**EXERCISE DETAILS:**
Lines holding the word "Open" are the ones to copy from the data below.

------------

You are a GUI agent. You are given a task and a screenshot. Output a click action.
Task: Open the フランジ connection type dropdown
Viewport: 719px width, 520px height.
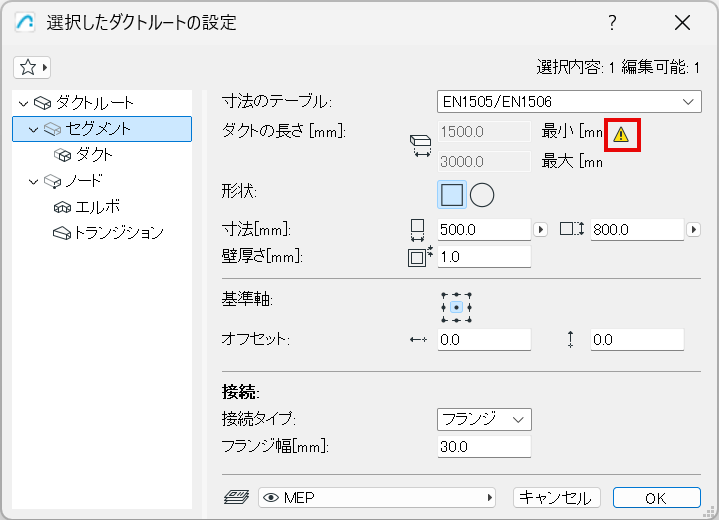coord(484,419)
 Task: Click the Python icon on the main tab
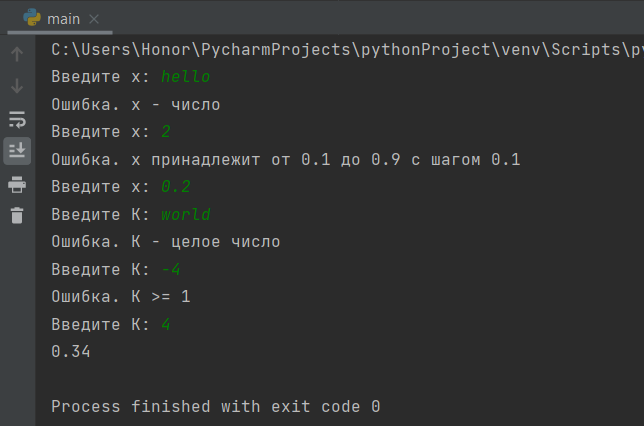tap(32, 18)
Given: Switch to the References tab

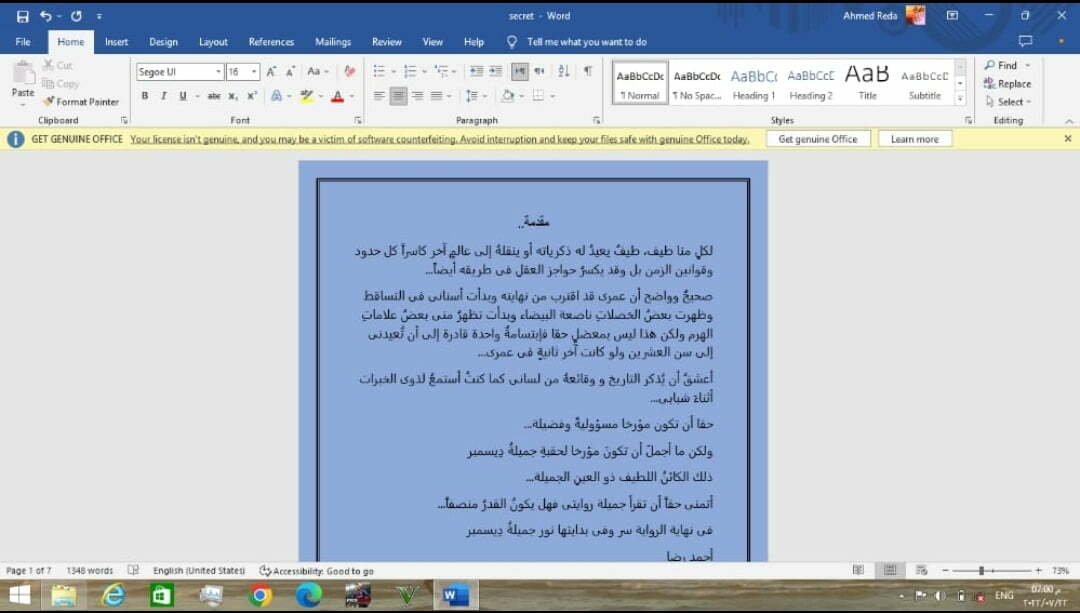Looking at the screenshot, I should coord(271,42).
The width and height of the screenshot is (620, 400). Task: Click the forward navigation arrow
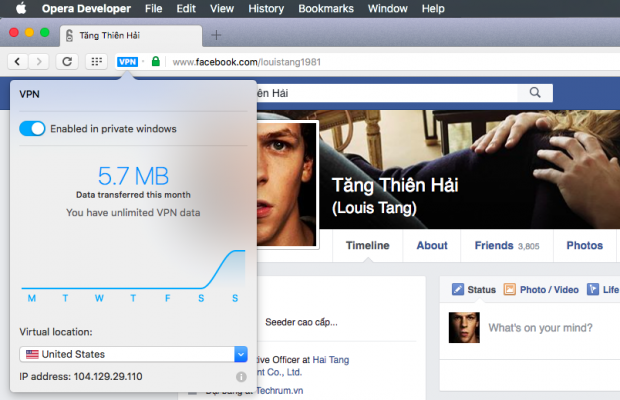tap(39, 61)
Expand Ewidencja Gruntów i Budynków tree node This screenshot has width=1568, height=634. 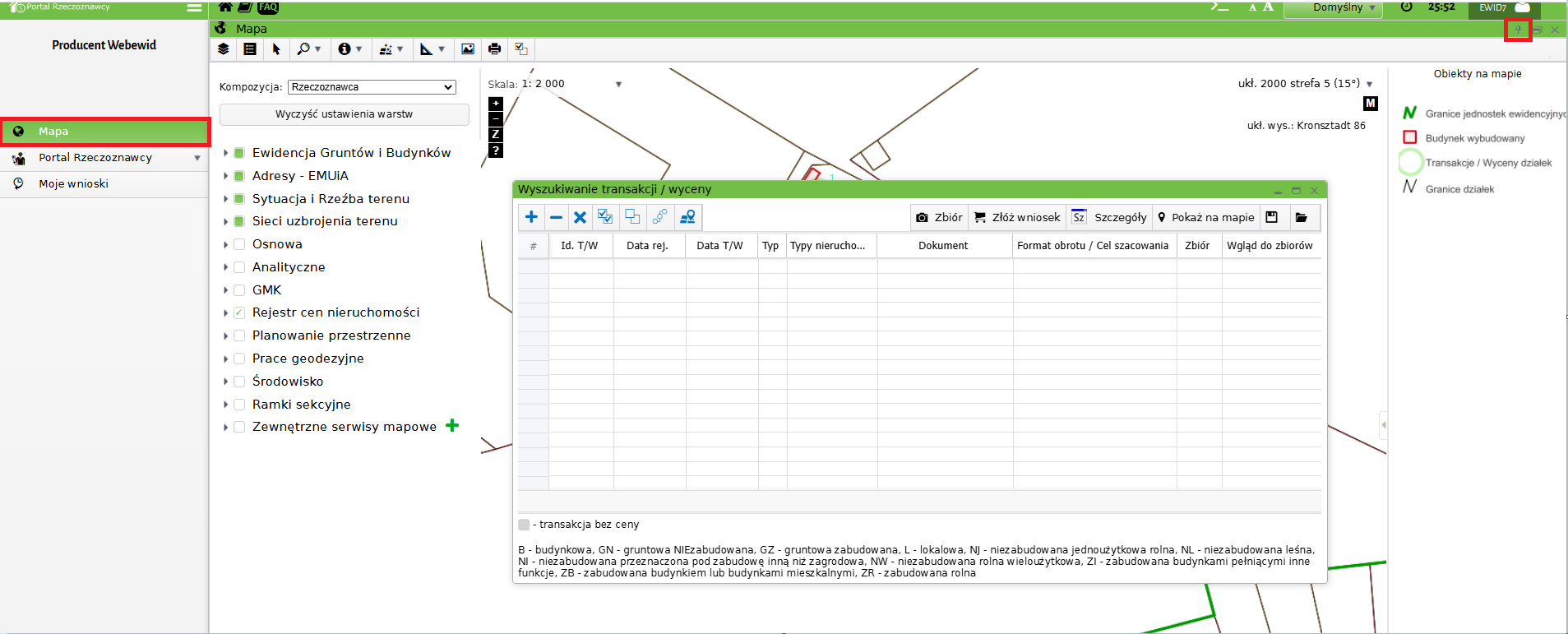(226, 153)
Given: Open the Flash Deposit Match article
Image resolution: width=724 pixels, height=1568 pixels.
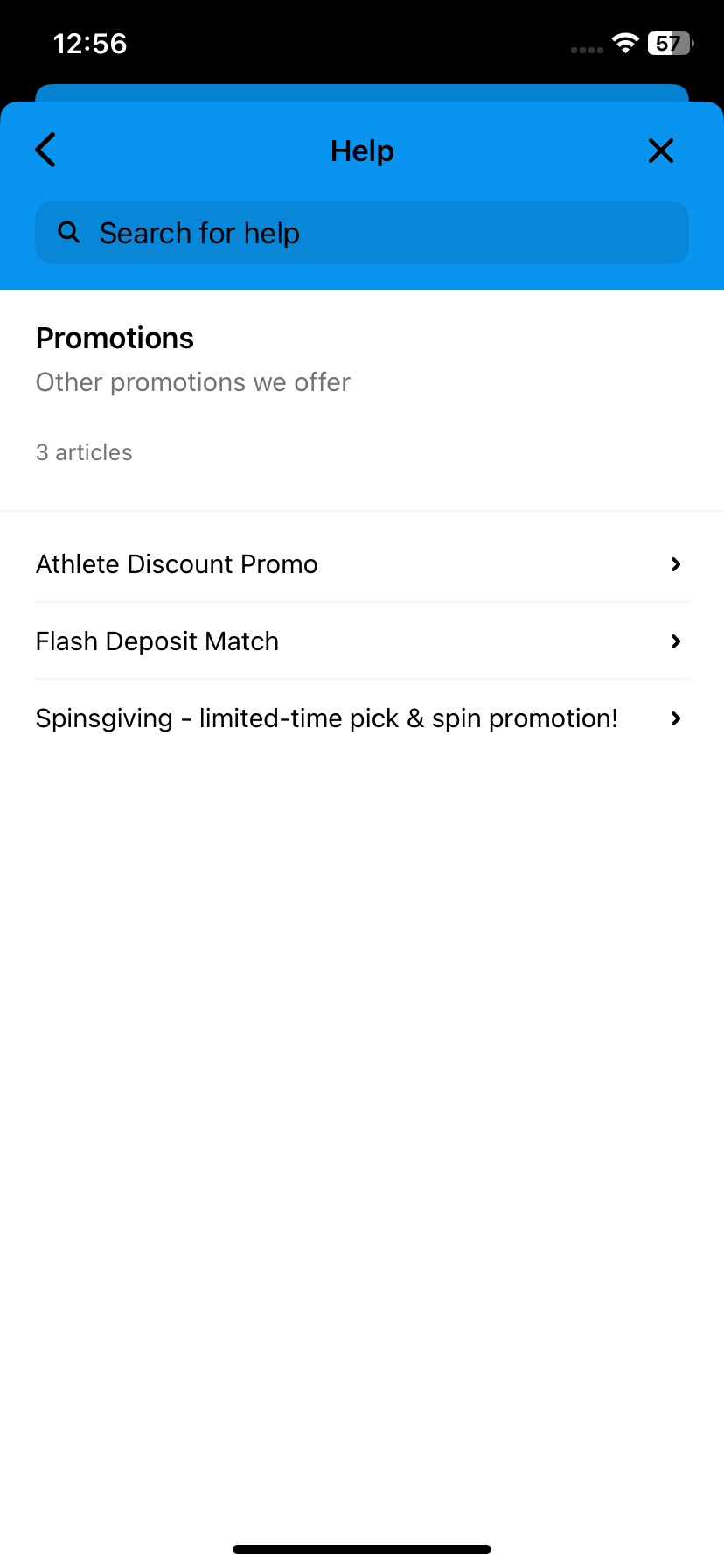Looking at the screenshot, I should pyautogui.click(x=362, y=641).
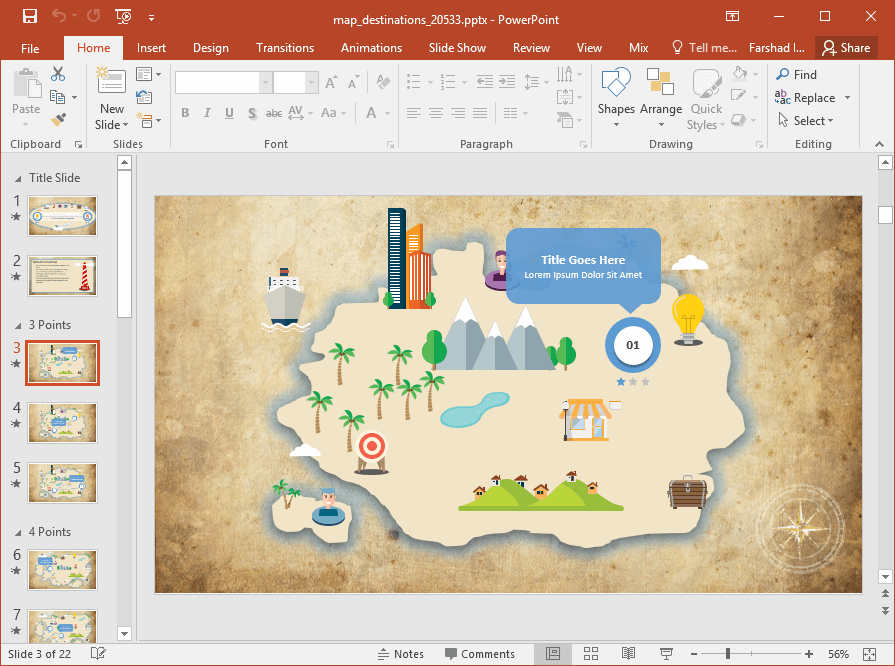
Task: Click the zoom slider handle
Action: [x=727, y=654]
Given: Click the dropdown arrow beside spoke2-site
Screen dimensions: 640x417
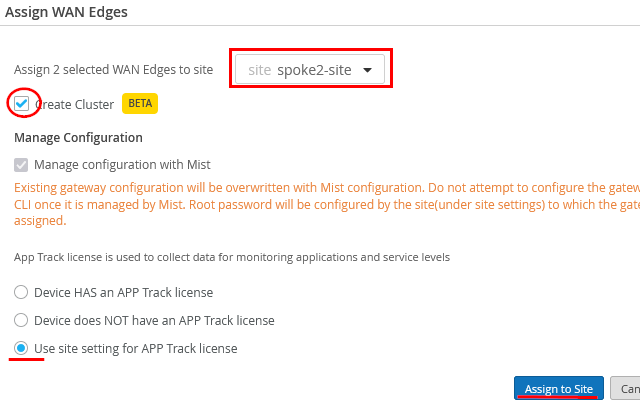Looking at the screenshot, I should [x=367, y=70].
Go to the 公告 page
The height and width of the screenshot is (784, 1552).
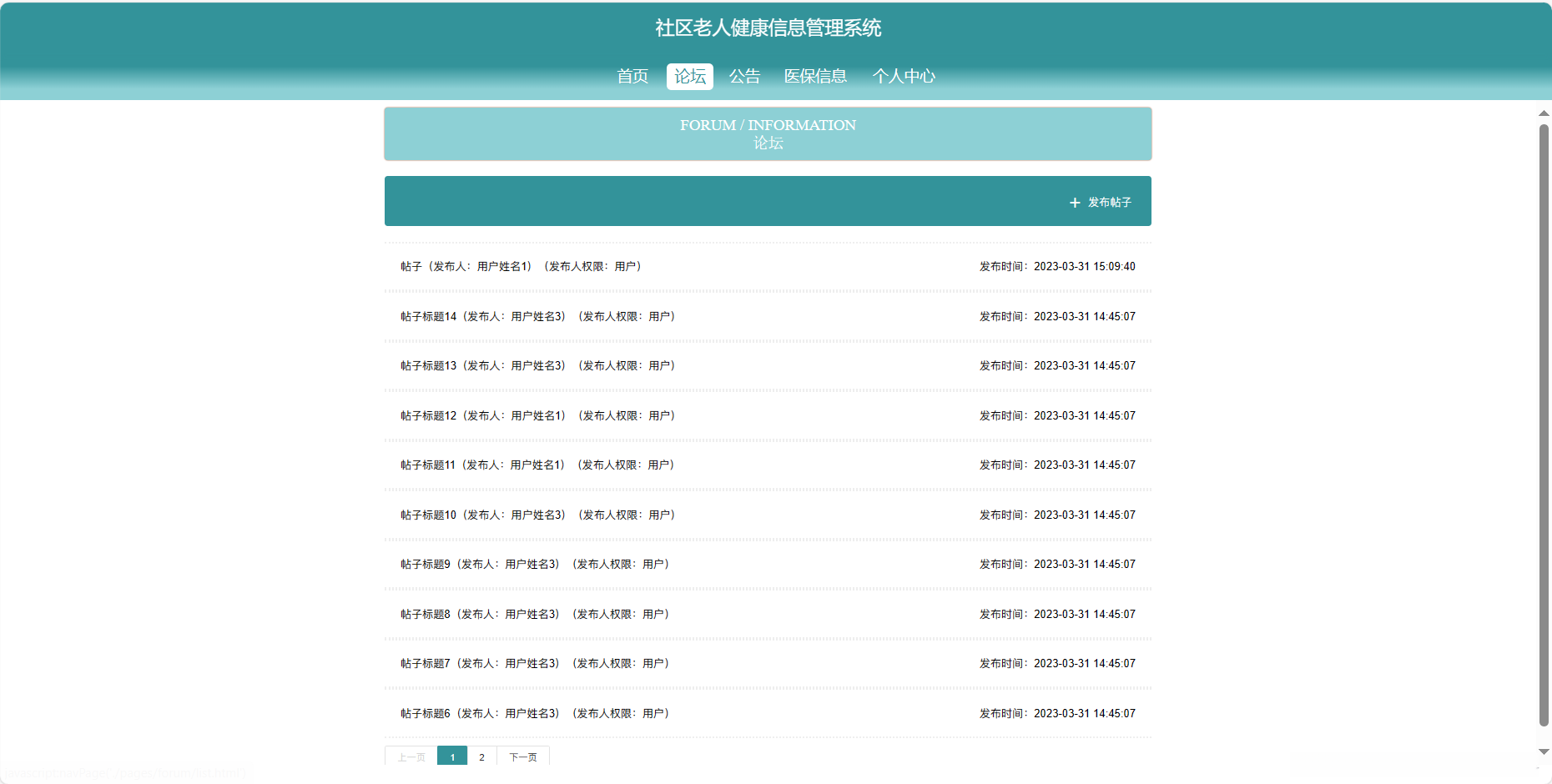pyautogui.click(x=744, y=77)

------------

**SOLUTION FOR THIS TASK:**
Task: Open the フランジ connection type dropdown
Given: Open the Flash Deposit Match article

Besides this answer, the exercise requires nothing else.